Aquaculture for all

Survey reveals Scottish shellfish farm productivity

Husbandry Mussels Oysters +9 more

A report published by the Scottish government details the productivity, value, and employment statistics of the shellfish aquaculture sector within the country.

Mussel bed.
The survey reports on the activities of 103 Scottish shellfish producers


The findings of a recent survey assessing the productivity, value, and employment statistics of the Scottish shellfish farming industry during 2023 have been published in a report by the Scottish government. The annual report is based on information supplied by all active authorised shellfish farming businesses in Scotland, comprising 103 businesses and 294 active farm sites.

According to the results of the survey, for the year 2023, common mussel and Pacific oyster remain the top species produced in terms of value and mass and, despite an almost 40 percent reduction in the number of mussel producing sites, mussel production increased by 13 percent in comparison to previous values.

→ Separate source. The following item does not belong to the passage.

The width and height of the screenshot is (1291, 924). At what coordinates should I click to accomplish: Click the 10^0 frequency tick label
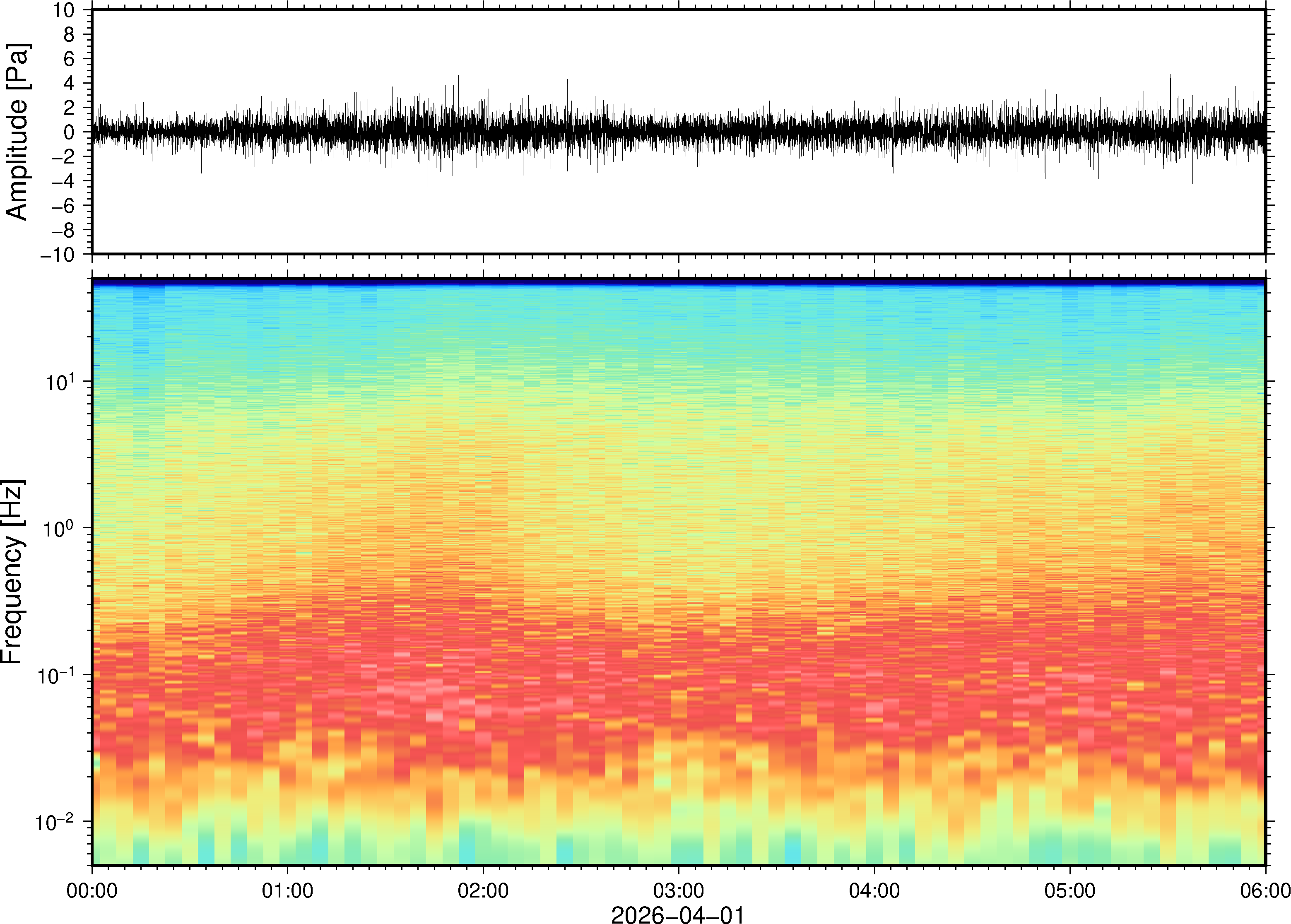(59, 529)
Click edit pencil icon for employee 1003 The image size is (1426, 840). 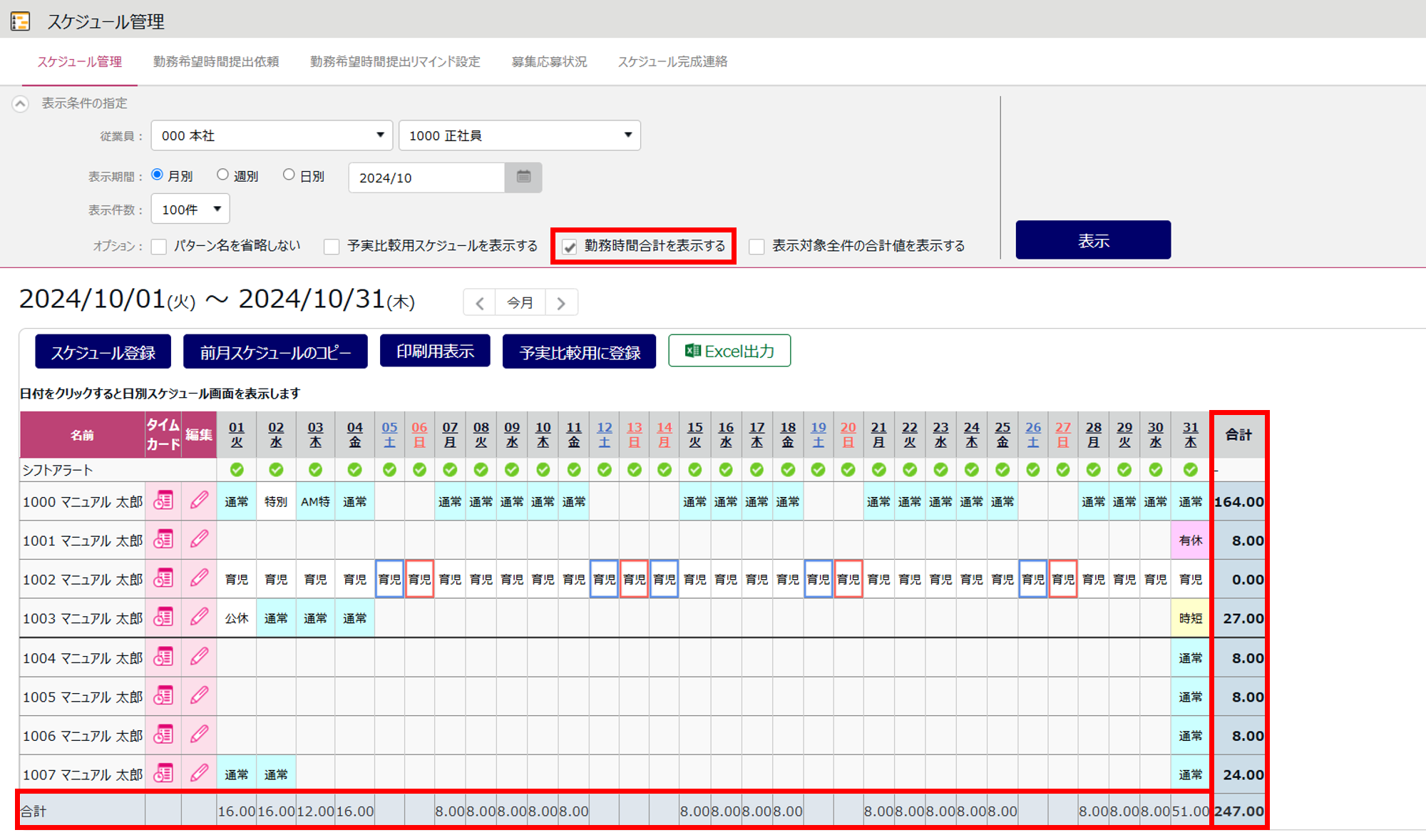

Pacific oyster production decreased by 4 percent, however this still resulted in the production of 3.9 million oysters for the commercial market. Native oysters, however, saw an increase in production from 109,000 to 111,000 shells in 2023.

King scallop production has fallen in comparison to 2022, with a decrease of 15,000 shells. Information on queen scallop productivity was not available due to the low levels of production.

Following a trend of declines, employment within the Scottish shellfish industry has fallen by 4 percent from the previous year, with a total of 246 full-time, part-time, and casual staff being employed in the sector in 2023.

On a positive note, however, the UK remained disease free regarding bonamiasis, marteiliasis and OsHV-1 in 2023.